L’annonce a provoqué une onde de choc à Saint-Affrique. La publication, vendredi 16 janvier, d’une annonce légale faisant état d’une vente aux enchères publiques du matériel de l’abattoir, prévue le lundi 2 février 2026, suscite une vive réaction de la municipalité. Le maire de la commune, Sébastien David, se dit « profondément stupéfait » par cette initiative.
Dans un message adressé à la presse, l’édile affirme avoir immédiatement saisi l’avocat de la Ville, rappelant qu’une procédure judiciaire de revendication de la propriété des biens de l’abattoir est toujours en cours devant le tribunal. « Cette initiative m’interloque », écrit-il, laissant entendre que la vente annoncée serait prématurée, voire juridiquement contestable.
L’annonce légale, publiée par une étude de commissaire de justice, fait état d’une vente aux enchères sur liquidation judiciaire, portant sur l’ensemble du matériel et des équipements de l’abattoir : chaînes d’abattage bovins et ovins, machines industrielles, équipements de transformation, mais aussi mobilier et matériel de bureau. Une vente qui, si elle était menée à son terme, signerait selon le maire « l’arrêt de mort définitif de l’abattoir ».
Face à cette perspective, le ton se durcit. « Je le dis avec la plus grande fermeté : je ne laisserai pas passer cela et je ne laisserai personne nous intimider », affirme Sébastien David. Et d’aller plus loin en évoquant une mobilisation citoyenne si la situation devait se confirmer. « Si, hélas, cette vente devait être confirmée, j’invite d’ores et déjà toutes et tous à se regrouper devant l’abattoir afin de bloquer l’accès à cette vente. »
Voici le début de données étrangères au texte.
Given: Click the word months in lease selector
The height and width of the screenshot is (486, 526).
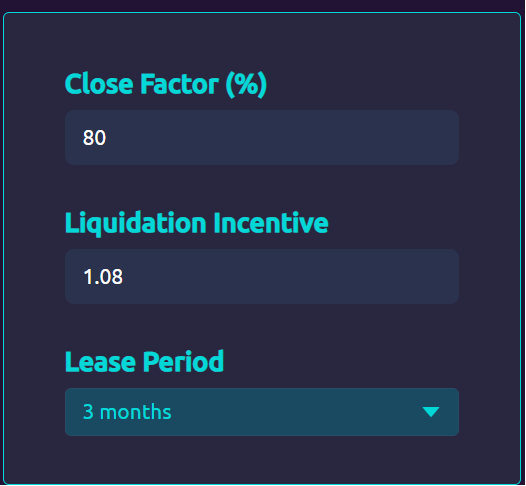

Pour la municipalité, l’enjeu dépasse largement la seule question matérielle. L’abattoir constitue un outil structurant pour la filière agricole locale, les éleveurs et l’économie du territoire. La Ville entend donc utiliser tous les recours juridiques et politiques à sa disposition pour empêcher une vente qu’elle juge illégitime et lourde de conséquences.